Moggridgea terrestris

Scientific classification
- Kingdom: Animalia
- Phylum: Arthropoda
- Subphylum: Chelicerata
- Class: Arachnida
- Order: Araneae
- Infraorder: Mygalomorphae
- Family: Migidae
- Genus: Moggridgea
- Species: M. terrestris
- Binomial name: Moggridgea terrestris Hewitt, 1914

= Moggridgea terrestris =

- Authority: Hewitt, 1914

Species of spider

Moggridgea terrestris is a species of spider in the family Migidae.
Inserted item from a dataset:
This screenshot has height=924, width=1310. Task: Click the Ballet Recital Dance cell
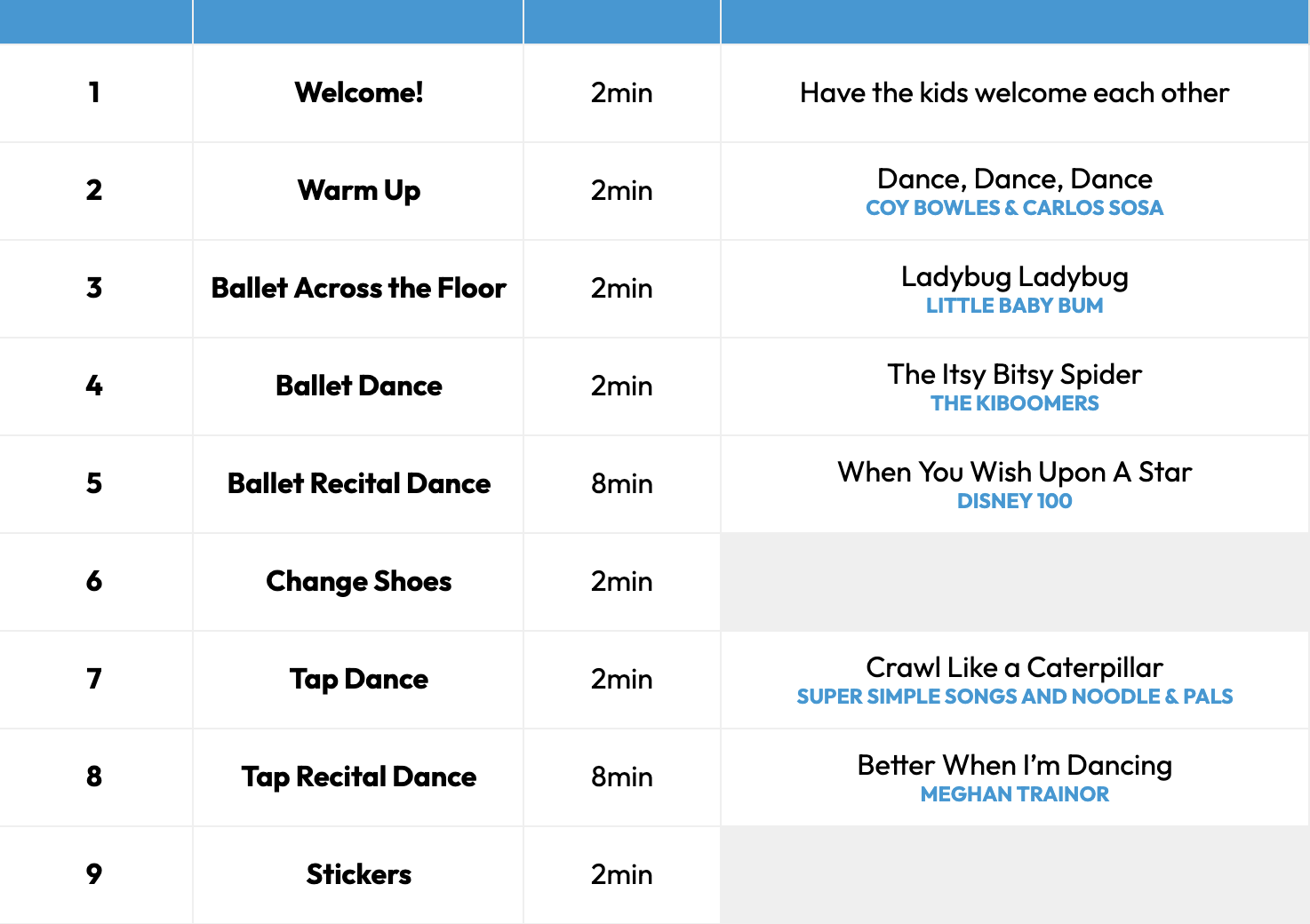pos(358,484)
It is endemic to the Eastern Cape province of South Africa.

== Distribution ==
Moggridgea terrestris is known only from its type locality at Alicedale in the Eastern Cape province, South Africa.

== Habitat ==
The species inhabits the Fynbos biome at an altitude of 283 m above sea level.

== Description ==

Moggridgea terrestris is known only from the female.

== Ecology ==
Moggridgea terrestris is a terrestrial, burrowing trapdoor species.

== Conservation ==
Moggridgea terrestris is listed as Data Deficient due to taxonomic reasons. The species is known only from the type locality, and the male remains unknown. Additional sampling is needed to determine the species' range and collect male specimens.

== Taxonomy ==
The species was originally described by John Hewitt in 1914 and later revised by Charles E. Griswold in 1987.